Half of new carbon tax revenues would fund climate action initiatives and the other half a reformed carbon credit to ensure lower- and modest-income households do not face additional costs. The 2018 increase in the low-income carbon credit to a maximum of $135 per adult and $40 per child is a step in the right direction and will help address the regressive nature of the carbon tax for low-income households. Moving forward, we recommend (and have modelled) a reformed carbon credit system that would reach a larger share of BC households. This credit would gradually phase out as income rises, but overall, 80 per cent of households would receive at least a partial credit.

Finally, the additional carbon offset fee of $25 per tonne paid by public sector organizations should be phased out. The government should abandon its offset purchases in the name of “carbon neutral government” and instead aim to achieve real emission reductions across the economy. Some offset projects may fund worthwhile objectives like forest conservation, which could instead be funded from carbon tax revenues. They should not be used, however, to pretend emissions are being reduced elsewhere.

Make costs of climate change adaptation more transparent

Climate change is no longer something that might occur far in the future. It is already costing BC a lot of money.

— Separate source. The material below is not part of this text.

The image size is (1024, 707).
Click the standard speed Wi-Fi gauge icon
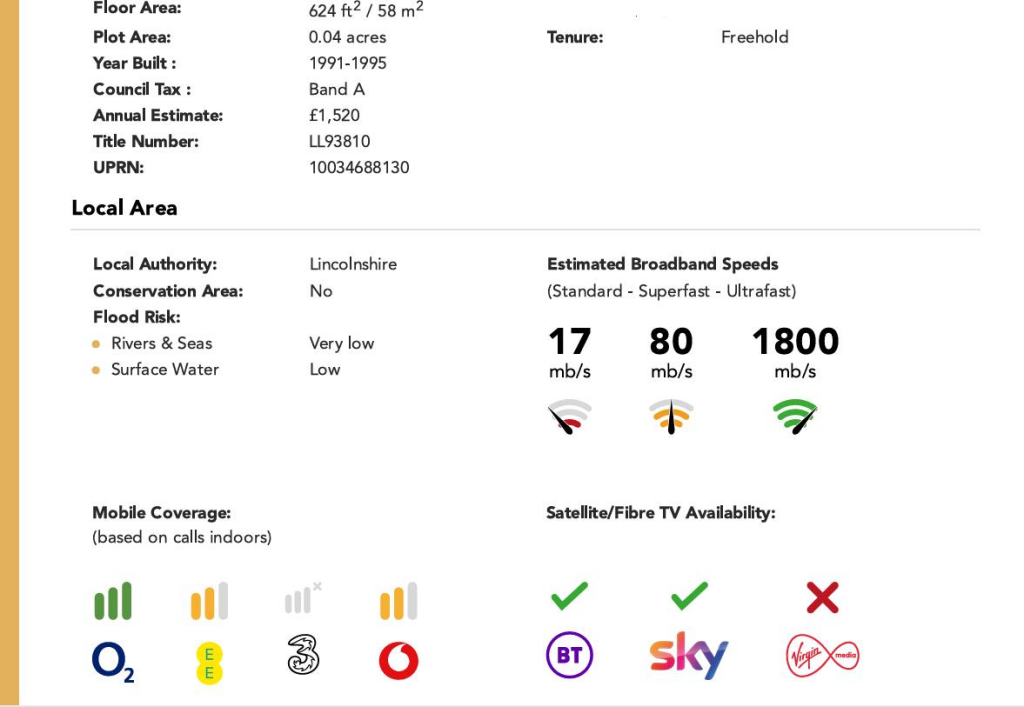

BC’s 2018 wildfire season set another record for hectares burned, topping the previous 2017 record. In budget terms the cost for 2018 has been less, but nonetheless, about $1 billion has been spent fighting fires over the two years. In addition, flood management costs were $162 million over budget in the current fiscal year according to the First Quarterly Report for 2018/19. The costs of all these extreme events add up fast and highlight the growing future costs of our collective inaction.

In 2018/19, the BC Budget allocated only $64 million towards fighting wildfires and costs are now estimated in the First Quarterly Report at $541 million. Even though actual costs in recent years have been much higher—a record $648 million in 2017/18—the same $64 million has been repeatedly budgeted. Between 2001 and 2016, BC spent just shy of $3 billion on wildfire response, triple what had been budgeted. And this is not counting public costs associated with repair of infrastructure, much less private insured and uninsured losses.

This represents a budgetary form of climate change denial—a belief that an extreme wildfire season only happens rarely, when it seems to be a “new normal” for the province. This ongoing need for firefighting should be reflected in the budget, not suppressed to make the budget balance look better when tabled in February. And, other elements of climate change adaption need to be funded in the budget. Over the coming years, dykes will need to be raised, storm water systems upgraded to handle extreme precipitation events and systems will need to be implemented to mitigate the impact of extreme heat.